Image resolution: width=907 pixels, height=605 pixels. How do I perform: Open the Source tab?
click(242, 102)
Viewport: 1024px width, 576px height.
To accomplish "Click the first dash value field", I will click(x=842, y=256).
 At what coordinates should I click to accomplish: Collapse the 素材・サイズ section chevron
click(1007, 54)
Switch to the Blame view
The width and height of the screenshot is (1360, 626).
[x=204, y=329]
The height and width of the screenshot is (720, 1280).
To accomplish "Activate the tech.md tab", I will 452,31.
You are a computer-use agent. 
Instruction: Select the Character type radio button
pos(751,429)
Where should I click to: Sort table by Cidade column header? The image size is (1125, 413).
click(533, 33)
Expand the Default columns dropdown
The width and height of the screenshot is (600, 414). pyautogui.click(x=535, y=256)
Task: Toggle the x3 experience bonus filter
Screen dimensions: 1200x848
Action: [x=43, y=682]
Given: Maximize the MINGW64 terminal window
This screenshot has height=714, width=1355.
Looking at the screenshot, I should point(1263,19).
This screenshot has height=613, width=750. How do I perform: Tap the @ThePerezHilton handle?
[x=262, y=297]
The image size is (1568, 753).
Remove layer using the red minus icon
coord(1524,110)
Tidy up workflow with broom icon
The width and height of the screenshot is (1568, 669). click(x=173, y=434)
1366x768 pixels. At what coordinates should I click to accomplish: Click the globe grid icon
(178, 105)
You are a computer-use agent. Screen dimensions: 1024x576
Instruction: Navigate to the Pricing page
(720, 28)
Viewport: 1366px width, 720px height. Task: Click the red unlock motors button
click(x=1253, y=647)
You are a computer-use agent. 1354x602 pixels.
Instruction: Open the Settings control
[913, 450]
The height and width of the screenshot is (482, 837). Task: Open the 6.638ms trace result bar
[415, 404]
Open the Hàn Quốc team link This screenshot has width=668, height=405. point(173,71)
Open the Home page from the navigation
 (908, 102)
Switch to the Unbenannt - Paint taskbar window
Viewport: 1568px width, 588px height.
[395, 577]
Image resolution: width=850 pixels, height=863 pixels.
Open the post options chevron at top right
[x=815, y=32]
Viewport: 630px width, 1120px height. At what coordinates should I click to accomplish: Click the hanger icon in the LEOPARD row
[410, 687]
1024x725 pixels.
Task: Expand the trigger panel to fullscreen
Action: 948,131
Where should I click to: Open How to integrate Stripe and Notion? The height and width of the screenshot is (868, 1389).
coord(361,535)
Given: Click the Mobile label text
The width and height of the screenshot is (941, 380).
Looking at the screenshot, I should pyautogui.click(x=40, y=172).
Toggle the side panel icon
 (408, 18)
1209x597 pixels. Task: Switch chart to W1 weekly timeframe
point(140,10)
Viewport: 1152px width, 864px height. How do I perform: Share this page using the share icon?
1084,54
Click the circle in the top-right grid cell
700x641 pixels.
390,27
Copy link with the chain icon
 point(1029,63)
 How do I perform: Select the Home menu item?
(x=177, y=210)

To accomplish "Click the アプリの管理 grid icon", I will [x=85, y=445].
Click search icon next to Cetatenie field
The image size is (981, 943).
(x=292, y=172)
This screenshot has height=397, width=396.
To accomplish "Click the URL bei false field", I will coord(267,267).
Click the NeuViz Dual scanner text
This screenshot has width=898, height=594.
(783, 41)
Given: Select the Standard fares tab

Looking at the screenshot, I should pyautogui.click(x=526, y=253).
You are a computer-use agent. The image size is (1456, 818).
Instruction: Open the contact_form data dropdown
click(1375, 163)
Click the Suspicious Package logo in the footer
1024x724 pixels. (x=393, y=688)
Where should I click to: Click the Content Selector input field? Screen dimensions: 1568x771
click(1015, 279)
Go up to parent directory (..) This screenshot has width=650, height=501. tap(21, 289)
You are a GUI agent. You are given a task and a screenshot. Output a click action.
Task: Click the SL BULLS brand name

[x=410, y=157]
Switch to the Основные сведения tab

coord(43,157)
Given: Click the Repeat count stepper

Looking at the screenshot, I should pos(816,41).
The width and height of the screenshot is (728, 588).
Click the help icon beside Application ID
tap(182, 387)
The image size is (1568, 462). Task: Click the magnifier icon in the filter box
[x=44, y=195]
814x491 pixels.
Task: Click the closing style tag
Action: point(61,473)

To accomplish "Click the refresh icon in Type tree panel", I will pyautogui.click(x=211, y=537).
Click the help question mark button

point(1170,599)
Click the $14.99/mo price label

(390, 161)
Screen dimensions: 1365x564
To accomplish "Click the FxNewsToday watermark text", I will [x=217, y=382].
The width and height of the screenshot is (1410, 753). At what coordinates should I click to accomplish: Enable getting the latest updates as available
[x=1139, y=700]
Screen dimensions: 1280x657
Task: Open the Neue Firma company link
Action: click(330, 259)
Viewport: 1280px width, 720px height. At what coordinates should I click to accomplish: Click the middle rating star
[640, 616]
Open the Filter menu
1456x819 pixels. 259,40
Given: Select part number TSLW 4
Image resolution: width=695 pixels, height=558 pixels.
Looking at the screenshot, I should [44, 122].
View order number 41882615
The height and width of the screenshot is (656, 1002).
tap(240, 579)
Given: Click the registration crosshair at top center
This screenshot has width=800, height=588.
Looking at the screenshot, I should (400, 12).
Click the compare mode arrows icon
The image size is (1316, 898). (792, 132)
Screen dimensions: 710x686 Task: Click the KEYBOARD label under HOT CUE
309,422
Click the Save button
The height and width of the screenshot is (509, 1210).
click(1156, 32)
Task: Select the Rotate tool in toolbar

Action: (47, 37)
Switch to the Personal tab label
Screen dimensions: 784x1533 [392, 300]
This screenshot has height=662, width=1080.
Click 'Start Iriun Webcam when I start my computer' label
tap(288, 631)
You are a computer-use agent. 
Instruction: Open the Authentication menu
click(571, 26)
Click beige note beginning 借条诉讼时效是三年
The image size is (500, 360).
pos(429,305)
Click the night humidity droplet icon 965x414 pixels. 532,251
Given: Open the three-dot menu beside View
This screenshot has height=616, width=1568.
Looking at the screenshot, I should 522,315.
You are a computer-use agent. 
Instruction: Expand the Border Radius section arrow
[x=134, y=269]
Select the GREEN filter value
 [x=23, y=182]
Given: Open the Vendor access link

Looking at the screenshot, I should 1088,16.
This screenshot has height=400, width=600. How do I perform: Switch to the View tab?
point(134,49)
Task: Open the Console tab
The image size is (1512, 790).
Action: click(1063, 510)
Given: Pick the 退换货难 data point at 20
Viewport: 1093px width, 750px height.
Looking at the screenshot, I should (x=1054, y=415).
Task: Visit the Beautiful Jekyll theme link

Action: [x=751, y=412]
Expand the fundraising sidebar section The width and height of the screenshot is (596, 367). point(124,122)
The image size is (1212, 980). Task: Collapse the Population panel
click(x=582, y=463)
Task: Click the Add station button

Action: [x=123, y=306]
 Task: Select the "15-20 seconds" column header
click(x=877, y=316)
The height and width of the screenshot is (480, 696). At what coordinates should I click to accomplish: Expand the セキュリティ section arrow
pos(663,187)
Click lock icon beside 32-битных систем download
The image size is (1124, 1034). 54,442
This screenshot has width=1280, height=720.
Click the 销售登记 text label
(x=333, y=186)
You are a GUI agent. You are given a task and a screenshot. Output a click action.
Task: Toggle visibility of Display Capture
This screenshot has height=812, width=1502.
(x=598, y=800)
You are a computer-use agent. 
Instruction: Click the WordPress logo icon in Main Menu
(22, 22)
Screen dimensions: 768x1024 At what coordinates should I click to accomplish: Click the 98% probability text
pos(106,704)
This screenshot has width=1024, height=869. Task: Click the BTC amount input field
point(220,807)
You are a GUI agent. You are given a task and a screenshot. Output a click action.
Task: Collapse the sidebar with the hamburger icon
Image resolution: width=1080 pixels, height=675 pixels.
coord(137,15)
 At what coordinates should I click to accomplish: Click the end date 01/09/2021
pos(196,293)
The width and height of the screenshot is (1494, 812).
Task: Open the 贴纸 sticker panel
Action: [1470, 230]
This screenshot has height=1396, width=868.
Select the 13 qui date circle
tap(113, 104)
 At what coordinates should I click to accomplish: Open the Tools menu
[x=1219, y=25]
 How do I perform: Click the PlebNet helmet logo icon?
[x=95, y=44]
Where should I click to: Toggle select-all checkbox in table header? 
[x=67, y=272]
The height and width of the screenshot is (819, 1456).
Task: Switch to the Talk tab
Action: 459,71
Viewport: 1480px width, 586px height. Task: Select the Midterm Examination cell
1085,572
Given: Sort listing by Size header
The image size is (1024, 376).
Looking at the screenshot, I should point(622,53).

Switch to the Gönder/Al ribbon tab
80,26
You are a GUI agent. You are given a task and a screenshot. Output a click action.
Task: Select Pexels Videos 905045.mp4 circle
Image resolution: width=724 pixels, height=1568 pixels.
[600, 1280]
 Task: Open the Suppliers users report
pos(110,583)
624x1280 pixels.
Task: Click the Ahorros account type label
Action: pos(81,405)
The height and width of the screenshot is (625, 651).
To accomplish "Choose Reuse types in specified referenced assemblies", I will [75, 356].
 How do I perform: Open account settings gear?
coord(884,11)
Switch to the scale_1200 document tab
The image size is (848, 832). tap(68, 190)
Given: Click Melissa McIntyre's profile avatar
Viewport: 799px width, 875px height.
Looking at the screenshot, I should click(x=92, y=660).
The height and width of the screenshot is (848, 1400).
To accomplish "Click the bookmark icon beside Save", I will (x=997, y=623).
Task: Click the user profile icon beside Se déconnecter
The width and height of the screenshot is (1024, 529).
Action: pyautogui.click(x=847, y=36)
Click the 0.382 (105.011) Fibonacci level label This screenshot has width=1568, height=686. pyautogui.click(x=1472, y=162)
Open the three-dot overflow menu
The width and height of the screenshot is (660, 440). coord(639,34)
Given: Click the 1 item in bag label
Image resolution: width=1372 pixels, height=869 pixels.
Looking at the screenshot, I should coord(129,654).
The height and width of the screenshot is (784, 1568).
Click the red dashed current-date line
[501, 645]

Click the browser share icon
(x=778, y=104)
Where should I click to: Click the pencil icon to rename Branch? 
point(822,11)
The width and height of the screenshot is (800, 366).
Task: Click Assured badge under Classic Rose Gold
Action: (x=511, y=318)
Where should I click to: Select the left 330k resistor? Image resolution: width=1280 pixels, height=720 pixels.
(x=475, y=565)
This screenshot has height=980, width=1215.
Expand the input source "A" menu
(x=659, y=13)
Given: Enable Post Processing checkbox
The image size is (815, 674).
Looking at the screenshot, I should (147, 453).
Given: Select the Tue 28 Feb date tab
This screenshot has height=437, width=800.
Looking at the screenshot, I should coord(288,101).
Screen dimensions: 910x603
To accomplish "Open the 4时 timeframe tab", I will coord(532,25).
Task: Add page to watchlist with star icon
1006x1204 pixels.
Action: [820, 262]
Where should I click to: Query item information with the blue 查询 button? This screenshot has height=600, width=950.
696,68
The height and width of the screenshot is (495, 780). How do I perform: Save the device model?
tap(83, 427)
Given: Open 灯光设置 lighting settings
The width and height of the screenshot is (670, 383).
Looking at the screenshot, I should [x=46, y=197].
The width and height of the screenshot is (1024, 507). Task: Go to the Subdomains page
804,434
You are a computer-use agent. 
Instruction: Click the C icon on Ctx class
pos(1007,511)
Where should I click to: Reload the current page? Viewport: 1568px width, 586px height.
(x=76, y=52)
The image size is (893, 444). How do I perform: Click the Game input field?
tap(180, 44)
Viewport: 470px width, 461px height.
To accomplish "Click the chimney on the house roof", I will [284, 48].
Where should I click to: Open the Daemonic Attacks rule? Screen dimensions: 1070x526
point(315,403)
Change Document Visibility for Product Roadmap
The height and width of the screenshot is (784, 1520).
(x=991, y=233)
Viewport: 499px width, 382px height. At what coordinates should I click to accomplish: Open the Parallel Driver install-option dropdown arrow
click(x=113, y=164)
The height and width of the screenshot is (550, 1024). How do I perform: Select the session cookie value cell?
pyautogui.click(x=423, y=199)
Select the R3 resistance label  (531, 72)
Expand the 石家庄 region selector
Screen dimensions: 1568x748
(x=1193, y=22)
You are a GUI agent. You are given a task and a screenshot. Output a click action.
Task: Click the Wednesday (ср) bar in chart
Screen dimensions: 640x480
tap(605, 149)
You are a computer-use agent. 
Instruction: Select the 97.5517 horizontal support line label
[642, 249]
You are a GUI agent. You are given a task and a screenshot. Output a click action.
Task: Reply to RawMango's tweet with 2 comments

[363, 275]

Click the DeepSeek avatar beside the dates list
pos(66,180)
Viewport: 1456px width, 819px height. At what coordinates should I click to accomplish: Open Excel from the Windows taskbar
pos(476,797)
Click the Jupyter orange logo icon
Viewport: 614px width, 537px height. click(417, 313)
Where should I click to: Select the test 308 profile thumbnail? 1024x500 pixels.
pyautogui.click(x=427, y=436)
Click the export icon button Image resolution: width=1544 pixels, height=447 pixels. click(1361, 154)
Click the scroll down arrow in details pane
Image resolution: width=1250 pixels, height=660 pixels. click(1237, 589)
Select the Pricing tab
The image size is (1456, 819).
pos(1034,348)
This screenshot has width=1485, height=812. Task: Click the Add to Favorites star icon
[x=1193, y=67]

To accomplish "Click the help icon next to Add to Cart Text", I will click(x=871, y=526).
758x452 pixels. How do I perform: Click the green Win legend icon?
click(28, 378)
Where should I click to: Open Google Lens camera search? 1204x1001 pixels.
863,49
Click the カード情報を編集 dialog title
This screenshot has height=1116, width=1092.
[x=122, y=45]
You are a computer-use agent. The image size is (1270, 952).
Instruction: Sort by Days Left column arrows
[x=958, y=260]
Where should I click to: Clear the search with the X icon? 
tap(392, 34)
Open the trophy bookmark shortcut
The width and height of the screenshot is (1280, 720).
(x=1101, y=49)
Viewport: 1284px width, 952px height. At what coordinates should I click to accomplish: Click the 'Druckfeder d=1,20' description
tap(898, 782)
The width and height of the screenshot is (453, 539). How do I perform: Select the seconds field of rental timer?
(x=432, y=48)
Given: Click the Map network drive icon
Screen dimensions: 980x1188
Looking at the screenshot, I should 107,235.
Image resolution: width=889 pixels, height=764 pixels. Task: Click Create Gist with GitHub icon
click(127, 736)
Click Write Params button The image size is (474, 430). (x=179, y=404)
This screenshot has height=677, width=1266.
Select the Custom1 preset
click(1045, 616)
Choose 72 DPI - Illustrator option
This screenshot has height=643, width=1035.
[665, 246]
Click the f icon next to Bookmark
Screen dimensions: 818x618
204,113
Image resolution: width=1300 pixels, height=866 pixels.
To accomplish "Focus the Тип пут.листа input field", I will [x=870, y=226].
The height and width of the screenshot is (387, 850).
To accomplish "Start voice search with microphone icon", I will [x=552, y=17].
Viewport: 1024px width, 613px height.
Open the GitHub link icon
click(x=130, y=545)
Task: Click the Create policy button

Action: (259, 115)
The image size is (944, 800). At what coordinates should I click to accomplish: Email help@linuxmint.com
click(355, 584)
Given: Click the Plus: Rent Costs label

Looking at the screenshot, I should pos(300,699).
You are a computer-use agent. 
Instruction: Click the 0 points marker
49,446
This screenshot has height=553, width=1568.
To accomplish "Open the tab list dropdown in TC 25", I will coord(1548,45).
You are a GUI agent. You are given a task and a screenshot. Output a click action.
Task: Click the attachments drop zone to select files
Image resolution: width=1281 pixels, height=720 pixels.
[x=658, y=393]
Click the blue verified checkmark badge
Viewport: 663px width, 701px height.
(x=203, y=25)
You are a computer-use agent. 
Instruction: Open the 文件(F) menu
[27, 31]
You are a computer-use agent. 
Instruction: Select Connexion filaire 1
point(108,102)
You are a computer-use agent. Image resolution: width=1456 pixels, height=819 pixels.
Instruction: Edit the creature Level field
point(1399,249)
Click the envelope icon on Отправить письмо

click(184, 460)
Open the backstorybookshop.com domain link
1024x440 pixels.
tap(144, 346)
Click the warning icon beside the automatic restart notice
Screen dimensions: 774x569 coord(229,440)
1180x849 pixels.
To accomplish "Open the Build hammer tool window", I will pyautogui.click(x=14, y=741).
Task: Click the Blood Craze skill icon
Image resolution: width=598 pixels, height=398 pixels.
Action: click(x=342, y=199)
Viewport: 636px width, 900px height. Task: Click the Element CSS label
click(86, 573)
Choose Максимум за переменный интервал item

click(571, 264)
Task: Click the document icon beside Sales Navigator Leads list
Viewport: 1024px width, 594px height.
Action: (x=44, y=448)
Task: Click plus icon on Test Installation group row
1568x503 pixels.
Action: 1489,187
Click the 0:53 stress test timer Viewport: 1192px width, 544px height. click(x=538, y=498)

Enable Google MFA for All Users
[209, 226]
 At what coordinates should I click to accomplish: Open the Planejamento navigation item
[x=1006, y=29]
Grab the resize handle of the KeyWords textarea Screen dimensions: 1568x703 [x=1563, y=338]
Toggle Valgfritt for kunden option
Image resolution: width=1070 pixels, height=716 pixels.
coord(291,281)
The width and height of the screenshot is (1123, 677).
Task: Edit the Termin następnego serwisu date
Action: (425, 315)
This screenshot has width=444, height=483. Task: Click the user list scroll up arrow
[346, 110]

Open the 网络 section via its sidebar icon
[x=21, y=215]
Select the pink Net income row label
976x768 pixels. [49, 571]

**********

Work request: Wherever the line holding "How do I perform: Open account" falls in the entries above, copy exactly from it through the line holding "This screenshot has height=980, width=1215.", inclusive, and add nothing.

Exercise answer:
 How do I perform: Open account settings gear?
coord(884,11)
Switch to the scale_1200 document tab
The image size is (848, 832). tap(68, 190)
Given: Click Melissa McIntyre's profile avatar
Viewport: 799px width, 875px height.
Looking at the screenshot, I should click(x=92, y=660).
The height and width of the screenshot is (848, 1400).
To accomplish "Click the bookmark icon beside Save", I will (x=997, y=623).
Task: Click the user profile icon beside Se déconnecter
The width and height of the screenshot is (1024, 529).
Action: pyautogui.click(x=847, y=36)
Click the 0.382 (105.011) Fibonacci level label This screenshot has width=1568, height=686. pyautogui.click(x=1472, y=162)
Open the three-dot overflow menu
The width and height of the screenshot is (660, 440). coord(639,34)
Given: Click the 1 item in bag label
Image resolution: width=1372 pixels, height=869 pixels.
Looking at the screenshot, I should coord(129,654).
The height and width of the screenshot is (784, 1568).
Click the red dashed current-date line
[501, 645]

Click the browser share icon
(x=778, y=104)
Where should I click to: Click the pencil icon to rename Branch? 
point(822,11)
The width and height of the screenshot is (800, 366).
Task: Click Assured badge under Classic Rose Gold
Action: (x=511, y=318)
Where should I click to: Select the left 330k resistor? Image resolution: width=1280 pixels, height=720 pixels.
(x=475, y=565)
This screenshot has height=980, width=1215.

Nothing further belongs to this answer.